| Problem to work on |
Count lines, not occurrences: report how many lines in the records hold the string "Política", and nothing else.

━━━ Supplied data ━━━

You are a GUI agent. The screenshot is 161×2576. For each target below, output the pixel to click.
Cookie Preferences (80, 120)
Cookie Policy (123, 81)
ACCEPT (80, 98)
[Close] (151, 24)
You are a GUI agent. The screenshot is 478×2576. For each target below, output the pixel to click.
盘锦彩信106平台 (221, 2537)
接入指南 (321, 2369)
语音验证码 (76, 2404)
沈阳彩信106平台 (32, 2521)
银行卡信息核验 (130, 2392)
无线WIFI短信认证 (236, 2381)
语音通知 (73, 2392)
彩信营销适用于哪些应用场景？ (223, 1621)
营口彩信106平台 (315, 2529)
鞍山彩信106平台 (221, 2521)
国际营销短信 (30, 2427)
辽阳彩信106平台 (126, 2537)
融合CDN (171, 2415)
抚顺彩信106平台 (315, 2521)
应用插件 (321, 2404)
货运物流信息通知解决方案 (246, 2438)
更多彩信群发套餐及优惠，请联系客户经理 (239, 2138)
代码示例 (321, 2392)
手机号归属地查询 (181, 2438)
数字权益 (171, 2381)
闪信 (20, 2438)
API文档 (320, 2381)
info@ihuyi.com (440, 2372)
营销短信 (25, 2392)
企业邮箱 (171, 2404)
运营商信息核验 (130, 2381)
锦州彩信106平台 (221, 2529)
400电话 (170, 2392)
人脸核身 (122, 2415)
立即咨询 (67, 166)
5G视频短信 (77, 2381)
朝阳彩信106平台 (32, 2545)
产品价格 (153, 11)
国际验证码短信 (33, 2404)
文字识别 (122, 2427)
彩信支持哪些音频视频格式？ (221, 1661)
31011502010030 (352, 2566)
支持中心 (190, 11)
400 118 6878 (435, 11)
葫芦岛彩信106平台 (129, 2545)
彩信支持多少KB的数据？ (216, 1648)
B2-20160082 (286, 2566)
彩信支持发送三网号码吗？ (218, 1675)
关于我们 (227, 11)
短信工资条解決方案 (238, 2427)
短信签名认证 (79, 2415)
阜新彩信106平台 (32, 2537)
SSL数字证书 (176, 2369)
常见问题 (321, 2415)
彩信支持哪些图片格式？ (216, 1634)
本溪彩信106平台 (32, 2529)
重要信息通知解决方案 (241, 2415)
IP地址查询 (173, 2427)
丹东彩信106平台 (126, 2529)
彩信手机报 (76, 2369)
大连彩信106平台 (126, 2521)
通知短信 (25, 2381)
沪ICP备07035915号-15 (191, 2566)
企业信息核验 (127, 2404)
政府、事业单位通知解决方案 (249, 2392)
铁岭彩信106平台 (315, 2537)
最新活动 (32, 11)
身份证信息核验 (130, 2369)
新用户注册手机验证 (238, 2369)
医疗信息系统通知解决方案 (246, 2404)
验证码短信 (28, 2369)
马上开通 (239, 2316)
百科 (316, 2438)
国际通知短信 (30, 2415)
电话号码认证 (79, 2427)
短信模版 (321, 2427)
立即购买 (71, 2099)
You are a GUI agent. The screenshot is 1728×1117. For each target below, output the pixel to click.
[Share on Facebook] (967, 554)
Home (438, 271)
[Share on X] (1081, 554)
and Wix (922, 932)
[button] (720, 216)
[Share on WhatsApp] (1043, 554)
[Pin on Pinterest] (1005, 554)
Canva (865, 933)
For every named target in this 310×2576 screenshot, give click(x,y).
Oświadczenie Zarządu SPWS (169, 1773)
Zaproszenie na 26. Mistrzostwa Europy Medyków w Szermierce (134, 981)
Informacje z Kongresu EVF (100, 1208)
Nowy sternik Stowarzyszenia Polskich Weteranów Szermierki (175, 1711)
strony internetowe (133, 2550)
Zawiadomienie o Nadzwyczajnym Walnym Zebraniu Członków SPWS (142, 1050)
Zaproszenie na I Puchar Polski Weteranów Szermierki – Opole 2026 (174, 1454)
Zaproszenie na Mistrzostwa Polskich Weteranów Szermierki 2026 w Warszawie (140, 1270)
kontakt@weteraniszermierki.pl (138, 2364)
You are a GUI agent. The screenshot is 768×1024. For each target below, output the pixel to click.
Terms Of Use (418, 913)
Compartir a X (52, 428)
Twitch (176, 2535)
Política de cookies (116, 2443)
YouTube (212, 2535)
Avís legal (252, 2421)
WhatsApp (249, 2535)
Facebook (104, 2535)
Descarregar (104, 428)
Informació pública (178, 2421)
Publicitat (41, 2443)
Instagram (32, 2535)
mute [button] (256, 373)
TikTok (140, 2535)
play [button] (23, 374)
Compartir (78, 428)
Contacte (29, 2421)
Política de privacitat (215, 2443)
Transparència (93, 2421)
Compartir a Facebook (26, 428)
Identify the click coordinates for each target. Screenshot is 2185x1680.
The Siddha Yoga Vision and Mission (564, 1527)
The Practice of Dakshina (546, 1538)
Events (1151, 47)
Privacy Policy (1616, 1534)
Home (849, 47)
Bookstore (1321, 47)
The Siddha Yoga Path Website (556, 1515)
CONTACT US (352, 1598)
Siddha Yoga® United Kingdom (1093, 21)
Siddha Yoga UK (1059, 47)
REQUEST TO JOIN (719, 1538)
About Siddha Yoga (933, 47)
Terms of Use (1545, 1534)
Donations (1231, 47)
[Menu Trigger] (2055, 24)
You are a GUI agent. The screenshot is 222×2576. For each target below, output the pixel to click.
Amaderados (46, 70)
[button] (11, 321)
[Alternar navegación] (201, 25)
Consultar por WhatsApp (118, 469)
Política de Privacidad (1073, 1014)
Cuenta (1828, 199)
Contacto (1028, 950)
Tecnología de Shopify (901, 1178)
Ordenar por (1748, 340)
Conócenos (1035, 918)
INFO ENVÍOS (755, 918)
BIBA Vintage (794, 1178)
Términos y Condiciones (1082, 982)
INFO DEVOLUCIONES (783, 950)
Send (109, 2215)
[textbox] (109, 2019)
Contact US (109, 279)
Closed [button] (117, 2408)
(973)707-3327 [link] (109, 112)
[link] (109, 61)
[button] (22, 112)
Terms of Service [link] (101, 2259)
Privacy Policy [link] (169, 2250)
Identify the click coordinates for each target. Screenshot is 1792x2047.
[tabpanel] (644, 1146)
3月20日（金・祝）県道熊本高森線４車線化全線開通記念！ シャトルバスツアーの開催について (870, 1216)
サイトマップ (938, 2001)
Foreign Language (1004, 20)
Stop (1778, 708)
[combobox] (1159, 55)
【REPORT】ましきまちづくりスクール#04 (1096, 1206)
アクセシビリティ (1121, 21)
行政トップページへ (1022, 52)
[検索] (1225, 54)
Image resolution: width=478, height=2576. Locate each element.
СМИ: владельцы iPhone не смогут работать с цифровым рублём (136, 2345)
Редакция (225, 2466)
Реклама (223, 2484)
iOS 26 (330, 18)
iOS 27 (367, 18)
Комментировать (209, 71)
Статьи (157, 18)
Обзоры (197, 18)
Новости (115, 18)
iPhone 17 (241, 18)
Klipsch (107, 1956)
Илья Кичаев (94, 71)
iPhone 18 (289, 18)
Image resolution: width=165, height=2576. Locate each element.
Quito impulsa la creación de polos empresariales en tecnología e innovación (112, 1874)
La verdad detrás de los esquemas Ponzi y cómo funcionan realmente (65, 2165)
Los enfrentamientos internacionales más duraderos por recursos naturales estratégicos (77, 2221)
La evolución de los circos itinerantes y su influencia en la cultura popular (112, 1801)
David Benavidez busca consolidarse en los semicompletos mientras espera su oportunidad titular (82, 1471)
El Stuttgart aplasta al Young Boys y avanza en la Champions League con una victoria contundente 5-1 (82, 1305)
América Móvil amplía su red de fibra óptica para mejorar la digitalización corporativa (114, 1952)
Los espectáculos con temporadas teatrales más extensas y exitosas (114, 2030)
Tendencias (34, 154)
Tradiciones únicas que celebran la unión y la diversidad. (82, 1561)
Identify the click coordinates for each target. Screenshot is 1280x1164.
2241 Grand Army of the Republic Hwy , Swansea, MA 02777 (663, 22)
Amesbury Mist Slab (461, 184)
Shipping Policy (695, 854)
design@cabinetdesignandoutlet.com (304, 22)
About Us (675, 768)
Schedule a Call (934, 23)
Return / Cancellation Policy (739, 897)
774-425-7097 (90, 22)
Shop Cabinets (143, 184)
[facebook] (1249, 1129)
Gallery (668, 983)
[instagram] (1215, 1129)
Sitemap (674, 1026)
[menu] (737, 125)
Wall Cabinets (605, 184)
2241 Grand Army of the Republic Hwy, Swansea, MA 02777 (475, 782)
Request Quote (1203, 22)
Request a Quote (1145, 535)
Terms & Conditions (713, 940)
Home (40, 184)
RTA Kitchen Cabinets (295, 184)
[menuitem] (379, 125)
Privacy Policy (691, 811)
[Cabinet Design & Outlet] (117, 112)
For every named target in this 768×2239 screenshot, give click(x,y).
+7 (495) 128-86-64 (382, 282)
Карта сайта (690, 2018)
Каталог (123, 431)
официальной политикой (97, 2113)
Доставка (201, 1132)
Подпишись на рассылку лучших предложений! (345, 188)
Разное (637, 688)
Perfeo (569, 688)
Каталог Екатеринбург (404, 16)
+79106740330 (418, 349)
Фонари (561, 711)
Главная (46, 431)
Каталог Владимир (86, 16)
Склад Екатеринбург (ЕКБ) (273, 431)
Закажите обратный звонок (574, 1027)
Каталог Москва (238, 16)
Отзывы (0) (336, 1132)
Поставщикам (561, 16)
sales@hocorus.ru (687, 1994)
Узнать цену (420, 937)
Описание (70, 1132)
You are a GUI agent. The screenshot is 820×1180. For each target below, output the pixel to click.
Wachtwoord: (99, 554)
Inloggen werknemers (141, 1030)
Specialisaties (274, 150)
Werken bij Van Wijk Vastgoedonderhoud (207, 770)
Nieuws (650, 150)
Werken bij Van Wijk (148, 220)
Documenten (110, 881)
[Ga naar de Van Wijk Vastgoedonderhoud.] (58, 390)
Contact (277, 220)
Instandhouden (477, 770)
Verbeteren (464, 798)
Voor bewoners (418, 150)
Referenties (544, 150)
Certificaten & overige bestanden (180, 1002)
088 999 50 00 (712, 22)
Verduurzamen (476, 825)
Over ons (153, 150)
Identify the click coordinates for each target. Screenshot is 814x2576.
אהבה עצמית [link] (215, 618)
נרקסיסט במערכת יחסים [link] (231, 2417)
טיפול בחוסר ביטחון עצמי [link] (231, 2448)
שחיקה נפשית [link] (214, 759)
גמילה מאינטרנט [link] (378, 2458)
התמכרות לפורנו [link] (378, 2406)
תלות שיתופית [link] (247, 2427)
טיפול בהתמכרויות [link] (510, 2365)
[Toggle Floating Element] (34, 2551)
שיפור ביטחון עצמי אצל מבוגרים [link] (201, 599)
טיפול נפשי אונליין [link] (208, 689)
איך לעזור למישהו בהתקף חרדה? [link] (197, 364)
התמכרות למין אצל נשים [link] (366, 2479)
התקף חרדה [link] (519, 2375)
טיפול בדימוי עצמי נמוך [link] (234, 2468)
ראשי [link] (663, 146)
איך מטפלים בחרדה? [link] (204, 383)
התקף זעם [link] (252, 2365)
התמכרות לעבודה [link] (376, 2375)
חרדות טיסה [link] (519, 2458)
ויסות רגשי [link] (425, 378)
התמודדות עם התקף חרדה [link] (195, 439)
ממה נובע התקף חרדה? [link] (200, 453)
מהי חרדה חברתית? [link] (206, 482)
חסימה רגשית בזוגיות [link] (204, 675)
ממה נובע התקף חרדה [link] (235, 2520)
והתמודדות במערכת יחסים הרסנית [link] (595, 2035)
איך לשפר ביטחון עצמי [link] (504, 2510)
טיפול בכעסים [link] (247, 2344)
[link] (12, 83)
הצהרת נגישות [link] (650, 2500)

━━━

| Output of the task |
3